= John Wyse Power =

John Wyse Power (1859-1926), was a County Waterford born, journalist, newspaper editor and Irish nationalist. He was founding member of the Gaelic Athletic Association, and served as secretary of the GAA (1884-1887). He was involved in setting up the Dublin County Board of the GAA and served as its first chairman. He supported nationalist causes and organisations such as the Land League and Home Rule, and was a fluent Irish speaker and language activist.

==Early life and career==
John Wyse Power was born at Knockhouse near Waterford City in 1859.

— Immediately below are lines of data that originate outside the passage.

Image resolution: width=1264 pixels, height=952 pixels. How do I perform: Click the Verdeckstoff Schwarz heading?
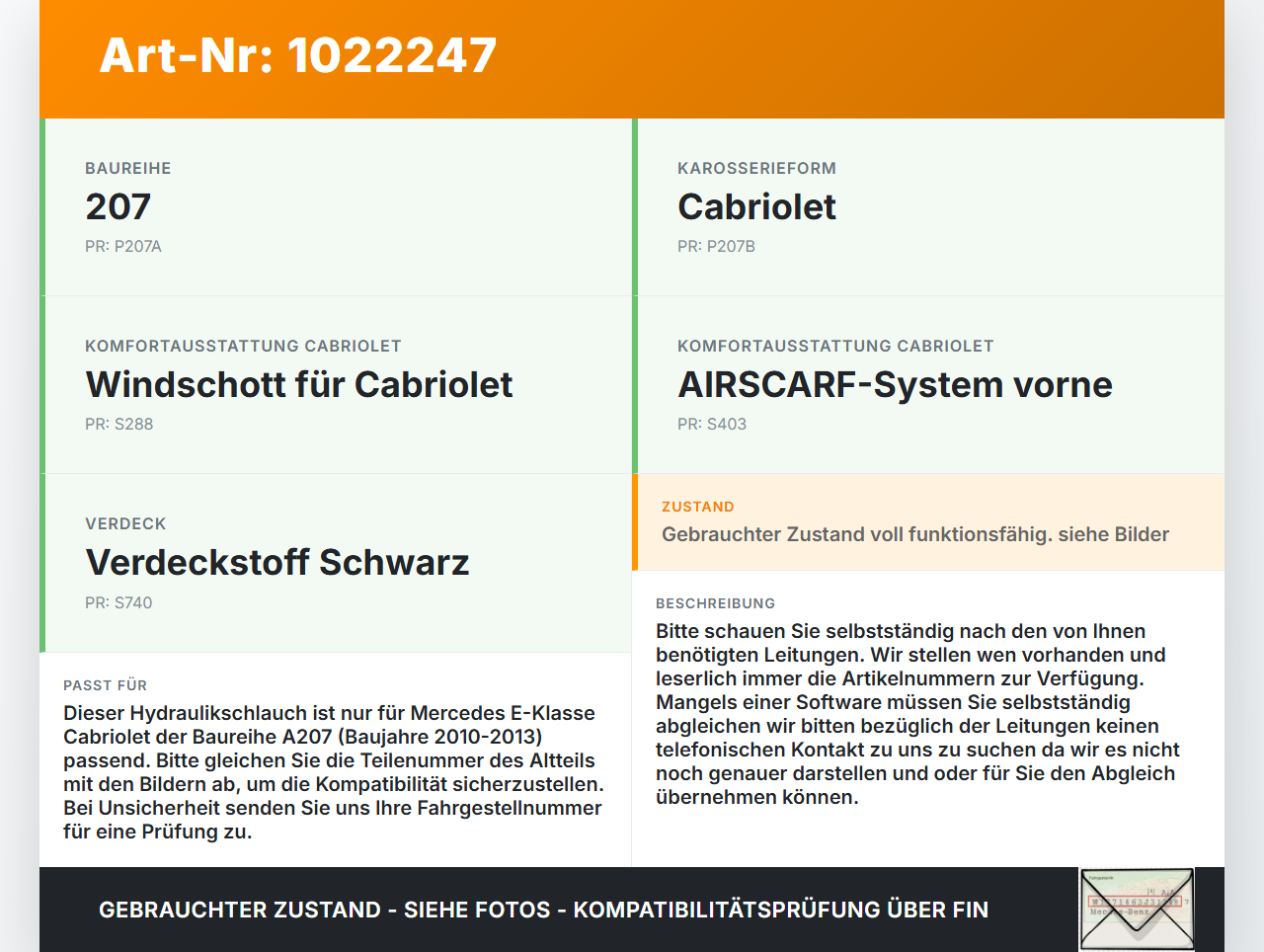point(277,562)
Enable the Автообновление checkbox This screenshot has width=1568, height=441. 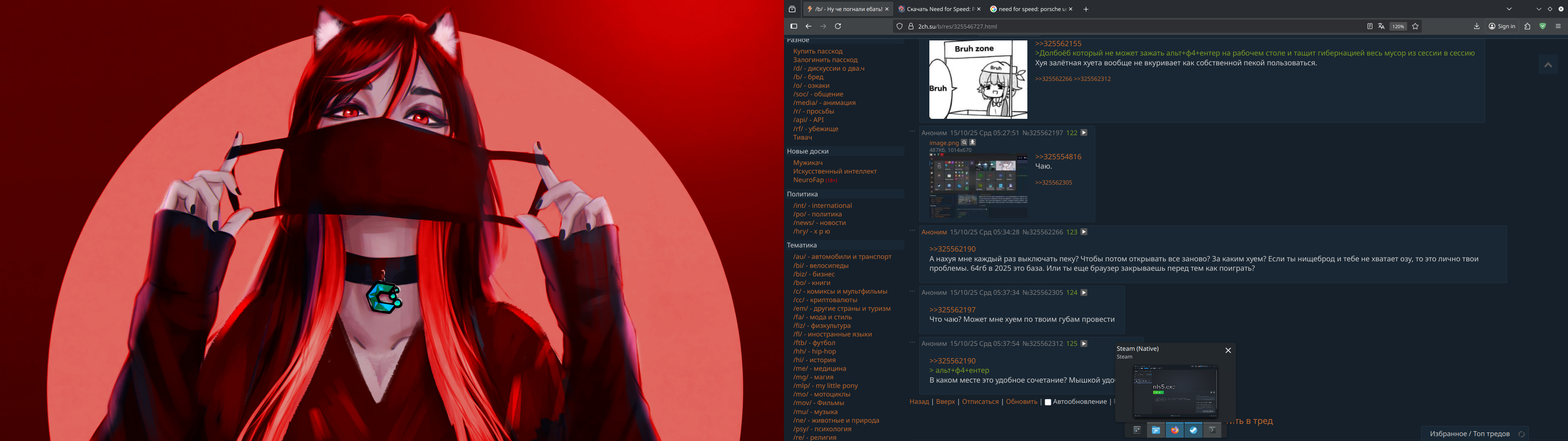pyautogui.click(x=1047, y=402)
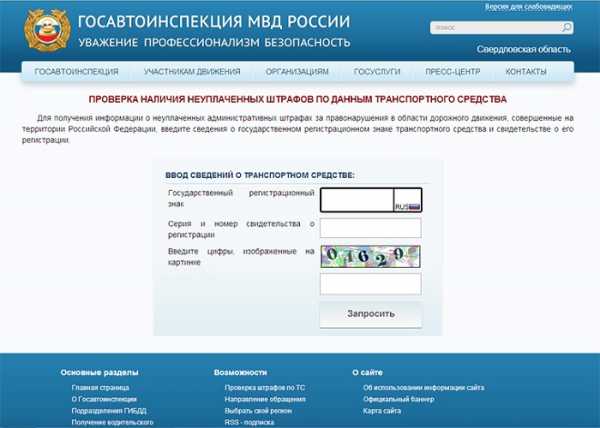Click the GIBDD emblem logo
This screenshot has height=428, width=600.
click(x=47, y=30)
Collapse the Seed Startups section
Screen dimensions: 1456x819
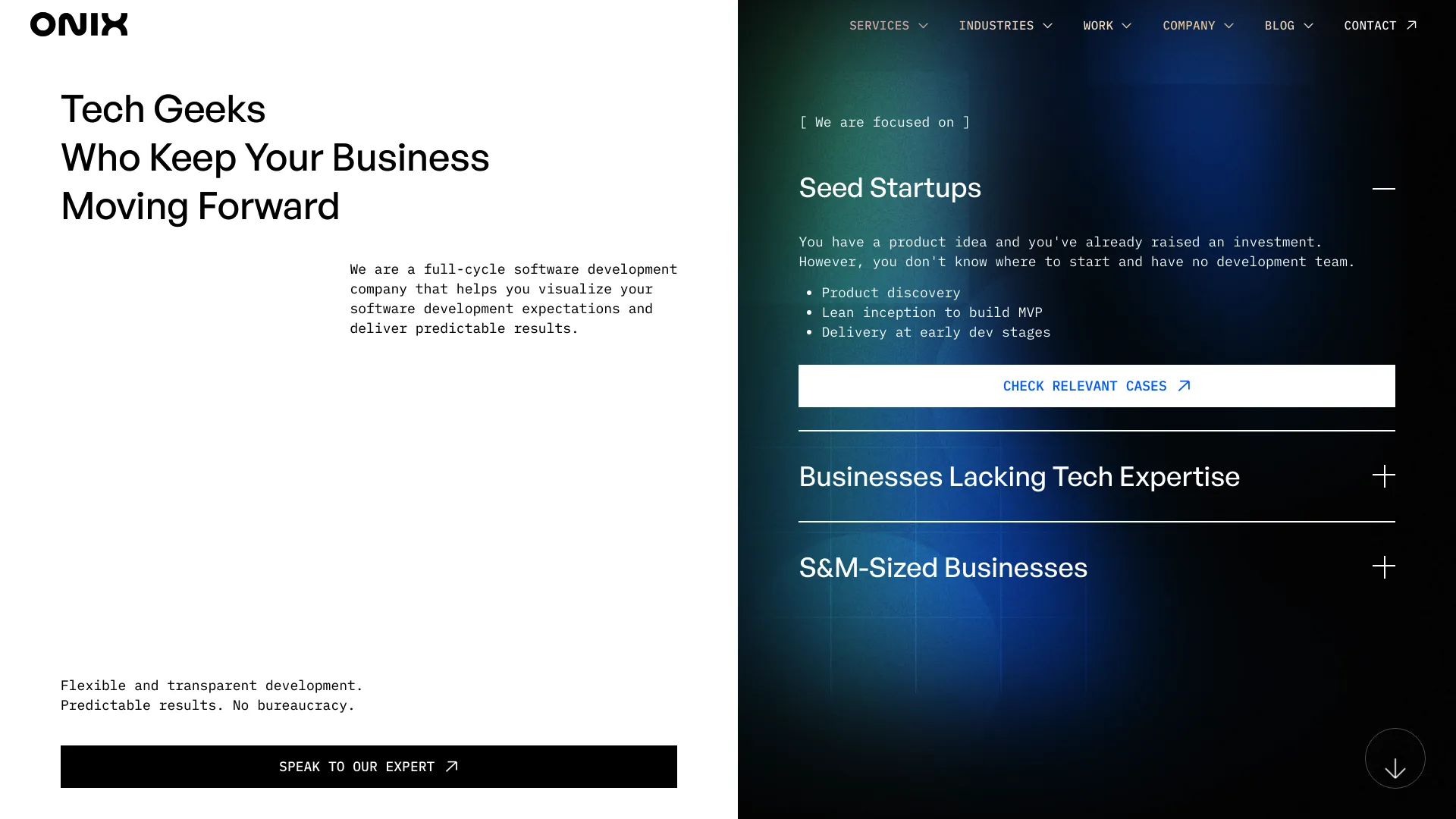(x=1383, y=188)
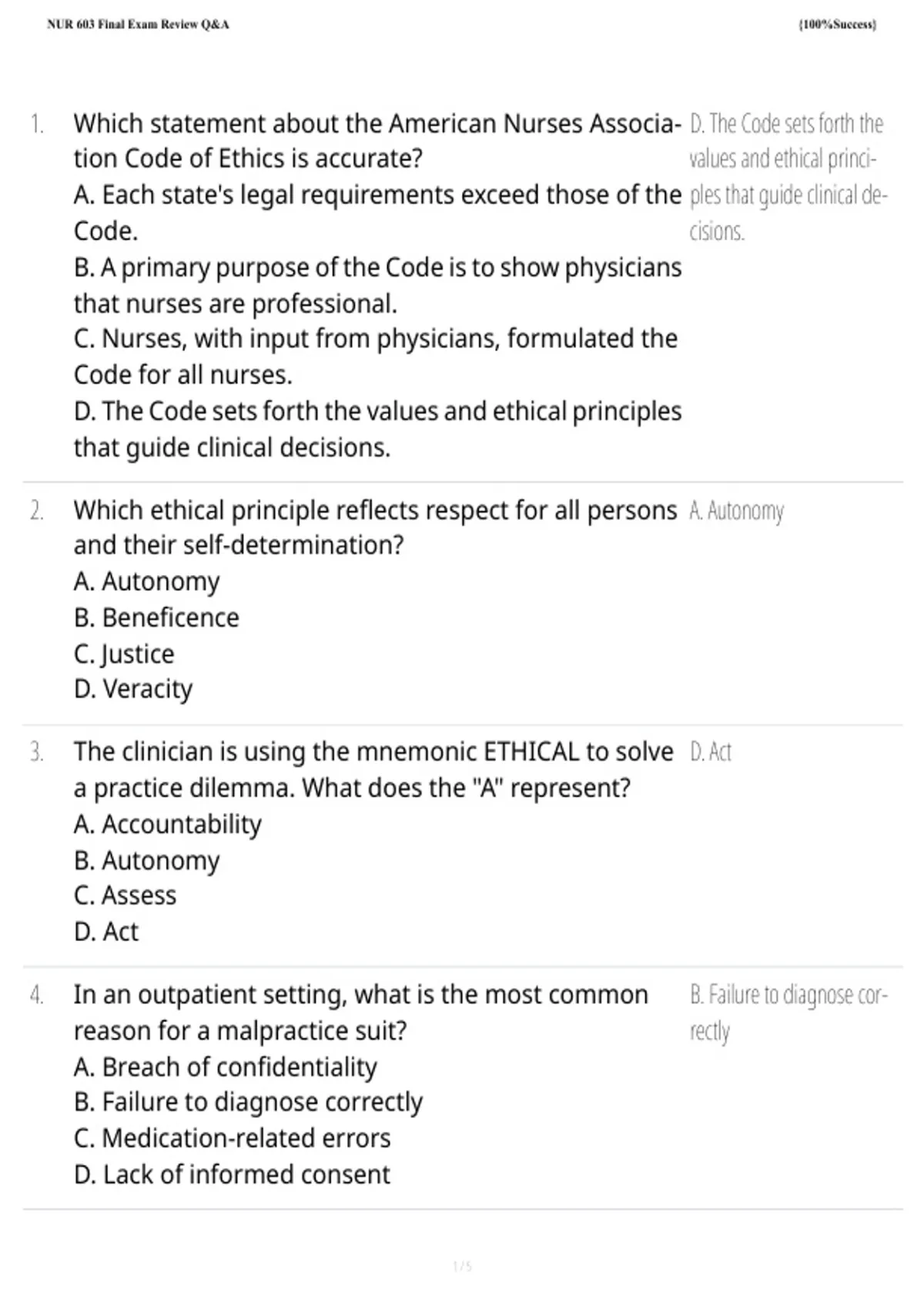Select the D. Veracity option
Viewport: 924px width, 1309px height.
pos(133,689)
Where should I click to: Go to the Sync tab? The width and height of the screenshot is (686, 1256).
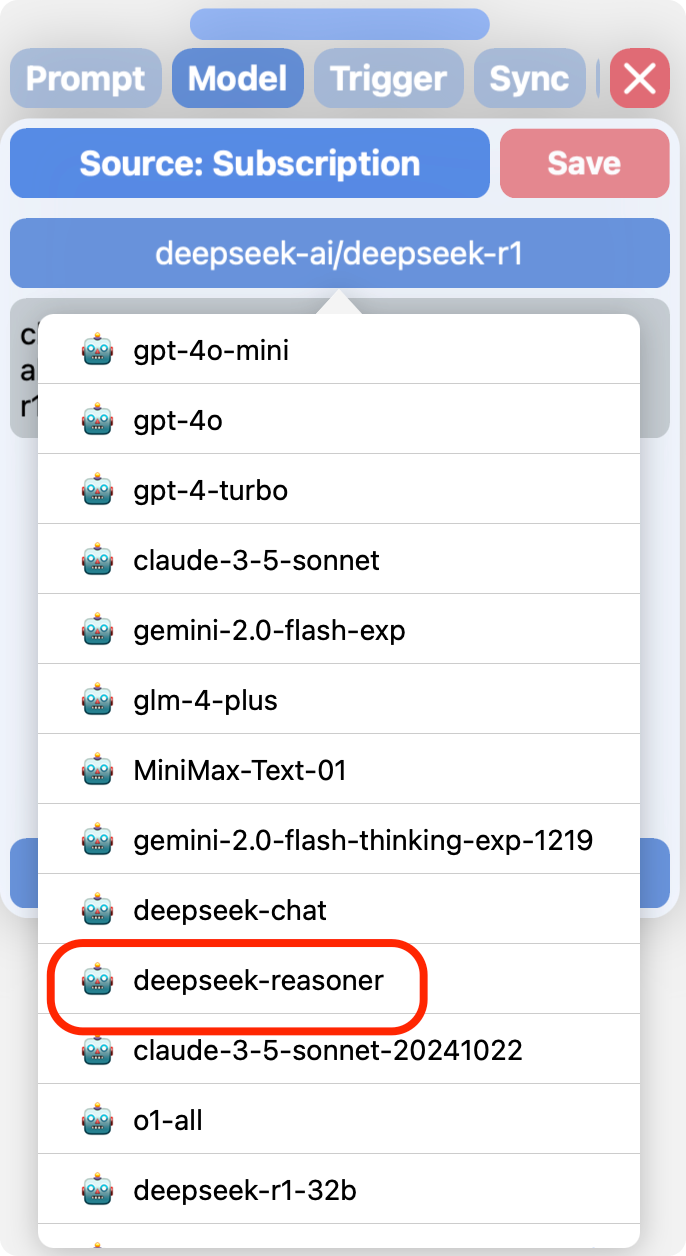pos(529,78)
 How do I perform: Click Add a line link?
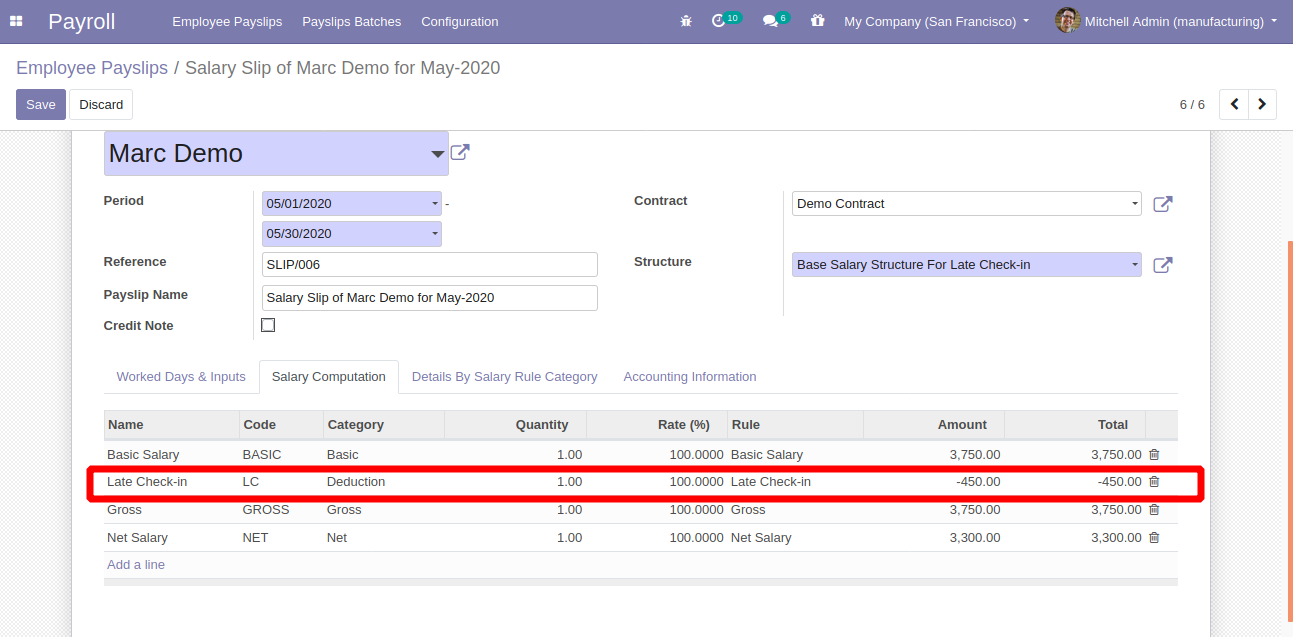click(136, 565)
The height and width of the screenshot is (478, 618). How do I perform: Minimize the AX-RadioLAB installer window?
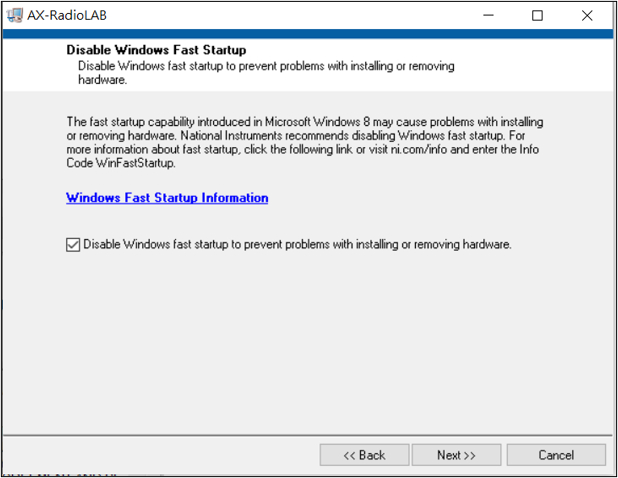coord(488,15)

He worked sometime as a civil servant before leaving due to his nationalist ethos. He was reported to be a Fenian and member of the Irish Republican Brotherhood.

He succeeded Patrick Cahill in summer 1883, as the editor of the Leinster Leader.

In 1884 he answered the call of Micheal Cusack and participated in the founding of the GAA and was one of the seven to attend the meeting in Thurles founding the organisation. He resigned as secretary in 1887 following the decision to ban members of the RIC from joining and participating in the GAA.

==Personal life==
During his time in the Land League he met his wife Jane (Jennie) O'Toole (a nationalist, feminist and founding member of Sinn Féin) and they married on 5 July 1883, and lived in Naas where the Leinster Leader was published. John and Jennie had four children, their youngest son was christened Charles Stewart Wyse Power, named after Parnell. Nancy and Máire worked with their parents as nationalists and both became celticists, with Nancy becoming one of Ireland's first senior women in the civil service.

He moved to Dublin in 1885 to work for the Freeman's Journal, and later he worked for the Daily Irish Independent.

John Wyse Power died in 1926 and is buried in Glasnevin Cemetery. In 2009 as part of the GAA 125 celebrations his gravestone was refurbished.